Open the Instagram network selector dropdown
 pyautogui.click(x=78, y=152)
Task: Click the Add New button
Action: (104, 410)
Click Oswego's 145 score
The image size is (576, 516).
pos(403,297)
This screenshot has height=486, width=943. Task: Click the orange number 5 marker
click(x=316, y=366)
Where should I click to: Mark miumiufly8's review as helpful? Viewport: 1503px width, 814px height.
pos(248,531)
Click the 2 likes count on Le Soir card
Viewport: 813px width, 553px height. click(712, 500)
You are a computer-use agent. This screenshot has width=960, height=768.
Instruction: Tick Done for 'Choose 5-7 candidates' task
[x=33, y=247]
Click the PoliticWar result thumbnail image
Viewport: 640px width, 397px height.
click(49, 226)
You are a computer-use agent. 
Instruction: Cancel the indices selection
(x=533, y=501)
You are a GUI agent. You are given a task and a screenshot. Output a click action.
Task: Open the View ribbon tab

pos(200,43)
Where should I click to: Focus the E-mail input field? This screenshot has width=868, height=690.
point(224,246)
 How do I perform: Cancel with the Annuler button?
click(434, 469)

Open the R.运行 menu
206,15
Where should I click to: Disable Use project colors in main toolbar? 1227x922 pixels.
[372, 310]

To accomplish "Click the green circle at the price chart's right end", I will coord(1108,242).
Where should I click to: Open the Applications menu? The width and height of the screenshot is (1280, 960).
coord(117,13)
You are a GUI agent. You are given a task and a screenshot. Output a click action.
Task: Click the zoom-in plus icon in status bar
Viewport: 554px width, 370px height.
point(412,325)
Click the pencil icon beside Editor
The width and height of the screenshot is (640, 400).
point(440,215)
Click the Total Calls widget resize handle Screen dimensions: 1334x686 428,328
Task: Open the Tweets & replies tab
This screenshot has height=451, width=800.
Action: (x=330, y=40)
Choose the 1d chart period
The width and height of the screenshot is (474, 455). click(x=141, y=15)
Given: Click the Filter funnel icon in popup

▶ _WORK INSTRUCTION_
Scan the records for the word "agent", and copy each line where it is found.

▶ _RESPONSE_
You are a computer-use agent. This screenshot has width=960, height=768.
You are a computer-use agent. 
You are a GUI agent. You are given a task and a screenshot. Output a click action.
You are a GUI agent. You are given a task and a screenshot. Output a click action.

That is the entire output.